Je compatis sincèrement à ton problème existentiel mais… Si l’histoire de Frédéric faisait comprendre ne serait-ce qu’à un seul père ou une seule mère qu’aimer se conjugue avec accepter et permet ainsi d’éviter une autre tragédie cela aura valu grandement la souffrance que tu éprouveras à l’écrire…
Je ne connais pas tous les dessous de l’affaire : je manque donc du carburant nécessaire pour amorcer…
J’ai recensé et rassemblé maints renseignements qui pourront t’alimenter. Une pile d’articles et de photos découpés dans divers journaux à scandales et dans d’autres soi-disant sérieux. L’un des jeunes qui a été agressé est nanti d’un paternel politicien de droite de renom et la plus belle coïncidence c’est que l’un des agresseurs est le fils d’un grand chef syndical! Toutes ces têtes couronnées impliquées ça a fait pleuvoir de l’encre.
Ce n’est pas suffisant et de loin! Bien plus que des données factuelles me sont nécessaires puisque celles-ci ne constituent qu’un intérêt secondaire eu égard aux éléments humains…
Pour les prémisses et les suites je dispose d’autres informations fournies obligeamment par le benjamin de Frédéric à l’insu des parents. Alexandre en idéaliste est convaincu que c’est nécessaire d’en parler pour que jamais plus de telles choses n’arrivent!
Tu as muri ton projet de longue date!
En jouant le rôle du tenace docteur Watson au service de l’ineffable Sherlock Holmes ainsi qu’à l’aide de mon intuition phénoménale et de la chance j’ai également en faisant de subtils recoupements d’entrefilets parus quelques jours plus loin dans le temps que la fin j’ai retrouvé le mystérieux Maximilien. C’est un prénom relativement peu courant. Son patronyme figurait dans une rubrique de « faits d’automne ».
Qu’est-ce à dire?
Il a passé une nuit particulièrement froide pour la saison (m’a-t-il avoué en toussant encore de sa récente pneumonie doublée d’une pleurésie) revêtu en tout et pour tout de chaussettes (celles oubliées par Frédéric m’a-t-il appris quand je l’ai rencontré) recroquevillé sur une tombe (celle de Fred et j’ai pris soin de vérifier avec lui à l’endroit même). Alertés par une vieille habituée du cimetière les policiers l’ont plutot rudement ramassé; il avait disjoncté et on l’a hospitalisé. Je lui ai rendu visite en ces lieux une première fois. J’ai récidivé lorsqu’il a été de retour dans son « chateau » (j’ai obtenu les coordonnées de son lieu de résidence « secondaire » en interrogeant un patient de l’hôpital). J’ai enregistré avec sa permission bien sûr ce qu’il m’a raconté avec force détails plutôt scabreux dans une de ses périodes dites de lucidité médicamentée où il prend contact avec cet autre univers qui est le nôtre…

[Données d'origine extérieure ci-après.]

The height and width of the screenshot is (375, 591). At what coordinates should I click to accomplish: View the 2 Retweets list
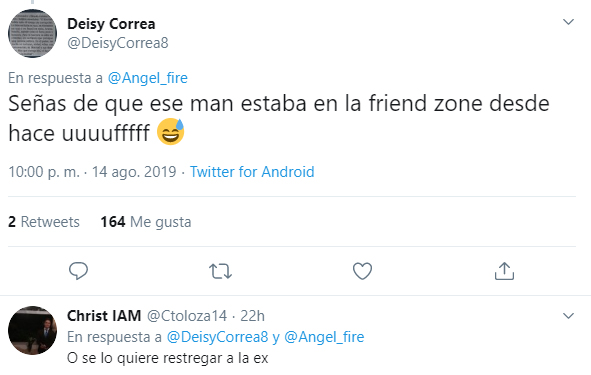[44, 222]
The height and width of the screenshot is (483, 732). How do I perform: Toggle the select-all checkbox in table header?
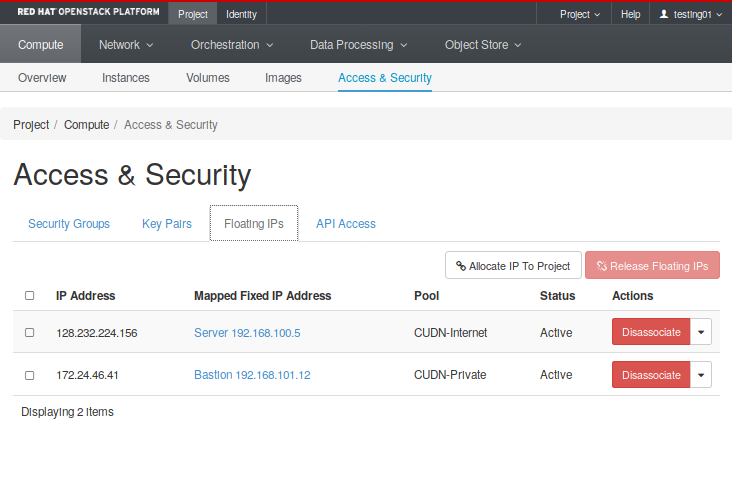coord(29,296)
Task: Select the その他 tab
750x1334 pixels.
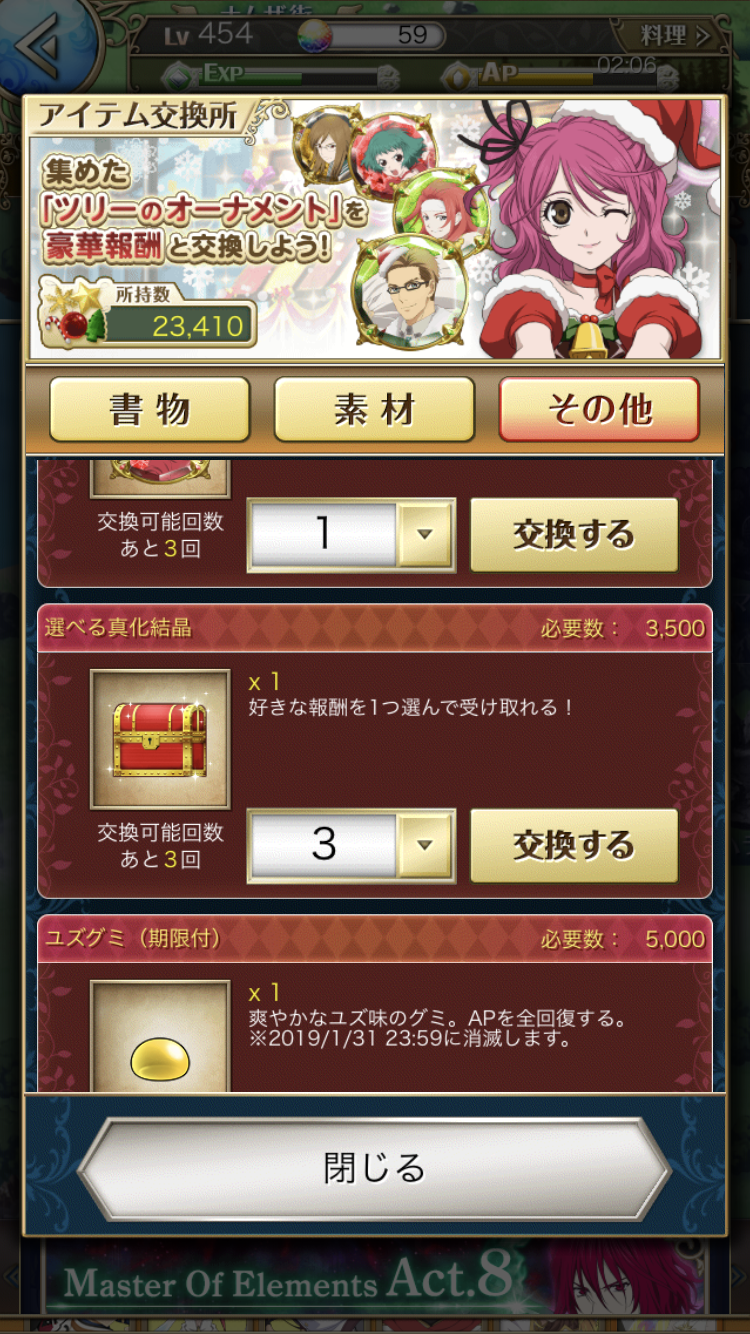Action: pos(599,409)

Je ne comprends strictement rien à ces élucubrations! Que veux-tu prouver au juste?
Maximilien est schizophrène. Il habite la plupart du temps un lieu imaginaire qui lui est unique et celui-là est beau… Il m’a laissé un message à ton intention (au début je lui avais évidemment expliqué en long et en large et en profondeur l’objet de mon intrusion dans sa vie) : « Dis à ta dame de cœur que dans mon monde Frédéric est vivant et heureux. »
J’écrirai l’histoire mais avec ton aide et tes souvenirs en sus.
Et je serai là aussi pour te ramasser à la petite cuillère…
Roi soleil.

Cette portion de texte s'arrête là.